#### WHAT THE TASK REQUIRES
The data is to be retyped in full, exactly.

RECORDS FOR THE TASK START

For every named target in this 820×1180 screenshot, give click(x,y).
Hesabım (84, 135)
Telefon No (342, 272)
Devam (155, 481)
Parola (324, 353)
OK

RECORDS FOR THE TASK END

#### PROBLEM SOLUTION
For every named target in this 820×1180 screenshot, give click(x,y).
Hesabım (84, 135)
Telefon No (342, 272)
Devam (155, 481)
Parola (324, 353)
OK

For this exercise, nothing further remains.